- **TASK**
Return the following entries exactly, word for word.

START THE RECORDS

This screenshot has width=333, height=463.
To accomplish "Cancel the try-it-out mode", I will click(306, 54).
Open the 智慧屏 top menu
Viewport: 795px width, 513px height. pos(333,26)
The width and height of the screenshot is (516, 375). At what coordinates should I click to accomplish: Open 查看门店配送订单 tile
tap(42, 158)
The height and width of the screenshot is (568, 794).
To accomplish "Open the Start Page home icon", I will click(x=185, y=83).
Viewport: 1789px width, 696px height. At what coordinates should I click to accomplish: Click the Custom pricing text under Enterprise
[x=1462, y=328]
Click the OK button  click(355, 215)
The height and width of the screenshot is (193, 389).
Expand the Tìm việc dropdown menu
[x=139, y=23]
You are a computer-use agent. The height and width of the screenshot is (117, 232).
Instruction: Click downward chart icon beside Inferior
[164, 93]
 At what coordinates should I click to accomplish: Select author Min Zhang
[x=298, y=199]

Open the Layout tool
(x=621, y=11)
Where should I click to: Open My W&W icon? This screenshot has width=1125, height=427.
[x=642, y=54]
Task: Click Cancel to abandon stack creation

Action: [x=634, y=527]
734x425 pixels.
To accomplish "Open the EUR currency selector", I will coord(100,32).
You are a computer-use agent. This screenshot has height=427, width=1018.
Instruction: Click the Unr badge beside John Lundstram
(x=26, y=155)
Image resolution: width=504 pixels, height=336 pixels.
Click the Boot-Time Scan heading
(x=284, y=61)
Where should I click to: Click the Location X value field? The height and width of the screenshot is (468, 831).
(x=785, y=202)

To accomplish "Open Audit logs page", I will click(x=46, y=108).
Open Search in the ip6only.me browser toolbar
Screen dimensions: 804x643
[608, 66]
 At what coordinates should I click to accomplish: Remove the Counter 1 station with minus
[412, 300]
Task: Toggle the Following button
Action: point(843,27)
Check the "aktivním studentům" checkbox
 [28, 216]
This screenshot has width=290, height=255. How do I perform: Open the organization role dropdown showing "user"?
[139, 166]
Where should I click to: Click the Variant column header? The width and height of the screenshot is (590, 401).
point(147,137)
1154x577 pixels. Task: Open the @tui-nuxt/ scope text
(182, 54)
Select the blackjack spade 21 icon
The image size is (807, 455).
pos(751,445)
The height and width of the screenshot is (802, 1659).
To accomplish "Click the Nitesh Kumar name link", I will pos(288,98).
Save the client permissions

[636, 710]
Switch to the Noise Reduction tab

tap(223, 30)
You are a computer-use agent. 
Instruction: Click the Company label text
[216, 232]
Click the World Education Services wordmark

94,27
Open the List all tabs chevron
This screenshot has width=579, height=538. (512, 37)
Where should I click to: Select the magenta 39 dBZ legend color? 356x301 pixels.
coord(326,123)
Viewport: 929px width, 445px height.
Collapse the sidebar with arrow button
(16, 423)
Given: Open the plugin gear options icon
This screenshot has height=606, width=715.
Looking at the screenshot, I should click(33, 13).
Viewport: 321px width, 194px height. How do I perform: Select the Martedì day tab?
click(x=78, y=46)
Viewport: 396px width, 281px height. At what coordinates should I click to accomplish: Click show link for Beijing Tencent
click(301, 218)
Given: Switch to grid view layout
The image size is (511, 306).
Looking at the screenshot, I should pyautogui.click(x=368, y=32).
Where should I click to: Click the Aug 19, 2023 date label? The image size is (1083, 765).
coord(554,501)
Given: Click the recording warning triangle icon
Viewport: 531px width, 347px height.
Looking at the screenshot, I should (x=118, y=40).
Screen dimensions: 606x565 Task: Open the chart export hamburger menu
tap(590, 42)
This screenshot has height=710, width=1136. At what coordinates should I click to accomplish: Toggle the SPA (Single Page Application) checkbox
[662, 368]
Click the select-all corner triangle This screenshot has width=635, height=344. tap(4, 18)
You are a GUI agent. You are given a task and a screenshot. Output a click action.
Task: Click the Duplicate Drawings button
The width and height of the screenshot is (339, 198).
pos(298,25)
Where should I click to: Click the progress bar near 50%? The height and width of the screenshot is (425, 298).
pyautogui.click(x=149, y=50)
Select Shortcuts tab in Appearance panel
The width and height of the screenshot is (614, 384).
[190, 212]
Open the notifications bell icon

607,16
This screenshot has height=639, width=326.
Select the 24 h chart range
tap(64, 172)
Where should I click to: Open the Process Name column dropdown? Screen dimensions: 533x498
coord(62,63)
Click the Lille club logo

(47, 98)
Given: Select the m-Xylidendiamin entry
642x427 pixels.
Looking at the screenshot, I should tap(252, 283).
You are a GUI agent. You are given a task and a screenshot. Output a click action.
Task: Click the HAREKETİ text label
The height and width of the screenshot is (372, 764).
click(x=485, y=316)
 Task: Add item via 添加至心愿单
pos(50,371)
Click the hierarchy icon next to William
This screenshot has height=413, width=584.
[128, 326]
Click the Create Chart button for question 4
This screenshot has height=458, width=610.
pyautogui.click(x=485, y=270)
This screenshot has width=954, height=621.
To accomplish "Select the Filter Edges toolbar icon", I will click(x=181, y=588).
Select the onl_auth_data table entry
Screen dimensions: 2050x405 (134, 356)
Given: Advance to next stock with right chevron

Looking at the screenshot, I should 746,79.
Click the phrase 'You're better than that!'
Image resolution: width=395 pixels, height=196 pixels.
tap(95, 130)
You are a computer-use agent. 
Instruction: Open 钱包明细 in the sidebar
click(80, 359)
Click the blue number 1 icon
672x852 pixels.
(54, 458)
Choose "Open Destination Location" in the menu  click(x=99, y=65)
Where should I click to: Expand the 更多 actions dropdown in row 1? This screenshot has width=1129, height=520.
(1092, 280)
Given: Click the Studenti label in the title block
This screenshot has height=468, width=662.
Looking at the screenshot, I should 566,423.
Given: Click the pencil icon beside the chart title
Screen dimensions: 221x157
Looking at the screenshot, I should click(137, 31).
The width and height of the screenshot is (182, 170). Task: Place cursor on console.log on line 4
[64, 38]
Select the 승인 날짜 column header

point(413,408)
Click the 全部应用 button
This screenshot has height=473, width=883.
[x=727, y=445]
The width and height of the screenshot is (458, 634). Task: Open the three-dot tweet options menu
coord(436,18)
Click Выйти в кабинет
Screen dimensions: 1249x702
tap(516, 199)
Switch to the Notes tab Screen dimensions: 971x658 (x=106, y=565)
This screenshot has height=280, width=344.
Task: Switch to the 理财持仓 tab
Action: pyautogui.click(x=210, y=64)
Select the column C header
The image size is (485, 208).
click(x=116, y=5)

END THE RECORDS

- **OUTPUT BELOW**
This screenshot has width=333, height=463.
To accomplish "Cancel the try-it-out mode", I will click(306, 54).
Open the 智慧屏 top menu
Viewport: 795px width, 513px height. pos(333,26)
The width and height of the screenshot is (516, 375). At what coordinates should I click to accomplish: Open 查看门店配送订单 tile
tap(42, 158)
The height and width of the screenshot is (568, 794).
To accomplish "Open the Start Page home icon", I will click(x=185, y=83).
Viewport: 1789px width, 696px height. At what coordinates should I click to accomplish: Click the Custom pricing text under Enterprise
[x=1462, y=328]
Click the OK button  click(355, 215)
The height and width of the screenshot is (193, 389).
Expand the Tìm việc dropdown menu
[x=139, y=23]
You are a computer-use agent. The height and width of the screenshot is (117, 232).
Instruction: Click downward chart icon beside Inferior
[164, 93]
 At what coordinates should I click to accomplish: Select author Min Zhang
[x=298, y=199]

Open the Layout tool
(x=621, y=11)
Where should I click to: Open My W&W icon? This screenshot has width=1125, height=427.
[x=642, y=54]
Task: Click Cancel to abandon stack creation

Action: [x=634, y=527]
734x425 pixels.
To accomplish "Open the EUR currency selector", I will coord(100,32).
You are a computer-use agent. This screenshot has height=427, width=1018.
Instruction: Click the Unr badge beside John Lundstram
(x=26, y=155)
Image resolution: width=504 pixels, height=336 pixels.
Click the Boot-Time Scan heading
(x=284, y=61)
Where should I click to: Click the Location X value field? The height and width of the screenshot is (468, 831).
(x=785, y=202)

To accomplish "Open Audit logs page", I will click(x=46, y=108).
Open Search in the ip6only.me browser toolbar
Screen dimensions: 804x643
[608, 66]
 At what coordinates should I click to accomplish: Remove the Counter 1 station with minus
[412, 300]
Task: Toggle the Following button
Action: point(843,27)
Check the "aktivním studentům" checkbox
 [28, 216]
This screenshot has width=290, height=255. How do I perform: Open the organization role dropdown showing "user"?
[139, 166]
Where should I click to: Click the Variant column header? The width and height of the screenshot is (590, 401).
point(147,137)
1154x577 pixels. Task: Open the @tui-nuxt/ scope text
(182, 54)
Select the blackjack spade 21 icon
The image size is (807, 455).
pos(751,445)
The height and width of the screenshot is (802, 1659).
To accomplish "Click the Nitesh Kumar name link", I will pos(288,98).
Save the client permissions

[636, 710]
Switch to the Noise Reduction tab

tap(223, 30)
You are a computer-use agent. 
Instruction: Click the Company label text
[216, 232]
Click the World Education Services wordmark

94,27
Open the List all tabs chevron
This screenshot has width=579, height=538. (512, 37)
Where should I click to: Select the magenta 39 dBZ legend color? 356x301 pixels.
coord(326,123)
Viewport: 929px width, 445px height.
Collapse the sidebar with arrow button
(16, 423)
Given: Open the plugin gear options icon
This screenshot has height=606, width=715.
Looking at the screenshot, I should click(33, 13).
Viewport: 321px width, 194px height. How do I perform: Select the Martedì day tab?
click(x=78, y=46)
Viewport: 396px width, 281px height. At what coordinates should I click to accomplish: Click show link for Beijing Tencent
click(301, 218)
Given: Switch to grid view layout
The image size is (511, 306).
Looking at the screenshot, I should pyautogui.click(x=368, y=32).
Where should I click to: Click the Aug 19, 2023 date label? The image size is (1083, 765).
coord(554,501)
Given: Click the recording warning triangle icon
Viewport: 531px width, 347px height.
Looking at the screenshot, I should (x=118, y=40).
Screen dimensions: 606x565 Task: Open the chart export hamburger menu
tap(590, 42)
This screenshot has height=710, width=1136. At what coordinates should I click to accomplish: Toggle the SPA (Single Page Application) checkbox
[662, 368]
Click the select-all corner triangle This screenshot has width=635, height=344. tap(4, 18)
You are a GUI agent. You are given a task and a screenshot. Output a click action.
Task: Click the Duplicate Drawings button
The width and height of the screenshot is (339, 198).
pos(298,25)
Where should I click to: Click the progress bar near 50%? The height and width of the screenshot is (425, 298).
pyautogui.click(x=149, y=50)
Select Shortcuts tab in Appearance panel
The width and height of the screenshot is (614, 384).
[190, 212]
Open the notifications bell icon

607,16
This screenshot has height=639, width=326.
Select the 24 h chart range
tap(64, 172)
Where should I click to: Open the Process Name column dropdown? Screen dimensions: 533x498
coord(62,63)
Click the Lille club logo

(47, 98)
Given: Select the m-Xylidendiamin entry
642x427 pixels.
Looking at the screenshot, I should tap(252, 283).
You are a GUI agent. You are given a task and a screenshot. Output a click action.
Task: Click the HAREKETİ text label
The height and width of the screenshot is (372, 764).
click(x=485, y=316)
 Task: Add item via 添加至心愿单
pos(50,371)
Click the hierarchy icon next to William
This screenshot has height=413, width=584.
[128, 326]
Click the Create Chart button for question 4
This screenshot has height=458, width=610.
pyautogui.click(x=485, y=270)
This screenshot has width=954, height=621.
To accomplish "Select the Filter Edges toolbar icon", I will click(x=181, y=588).
Select the onl_auth_data table entry
Screen dimensions: 2050x405 (134, 356)
Given: Advance to next stock with right chevron

Looking at the screenshot, I should 746,79.
Click the phrase 'You're better than that!'
Image resolution: width=395 pixels, height=196 pixels.
tap(95, 130)
You are a computer-use agent. 
Instruction: Open 钱包明细 in the sidebar
click(80, 359)
Click the blue number 1 icon
672x852 pixels.
(54, 458)
Choose "Open Destination Location" in the menu  click(x=99, y=65)
Where should I click to: Expand the 更多 actions dropdown in row 1? This screenshot has width=1129, height=520.
(1092, 280)
Given: Click the Studenti label in the title block
This screenshot has height=468, width=662.
Looking at the screenshot, I should 566,423.
Given: Click the pencil icon beside the chart title
Screen dimensions: 221x157
Looking at the screenshot, I should click(137, 31).
The width and height of the screenshot is (182, 170). Task: Place cursor on console.log on line 4
[64, 38]
Select the 승인 날짜 column header

point(413,408)
Click the 全部应用 button
This screenshot has height=473, width=883.
[x=727, y=445]
The width and height of the screenshot is (458, 634). Task: Open the three-dot tweet options menu
coord(436,18)
Click Выйти в кабинет
Screen dimensions: 1249x702
tap(516, 199)
Switch to the Notes tab Screen dimensions: 971x658 (x=106, y=565)
This screenshot has height=280, width=344.
Task: Switch to the 理财持仓 tab
Action: pyautogui.click(x=210, y=64)
Select the column C header
The image size is (485, 208).
click(x=116, y=5)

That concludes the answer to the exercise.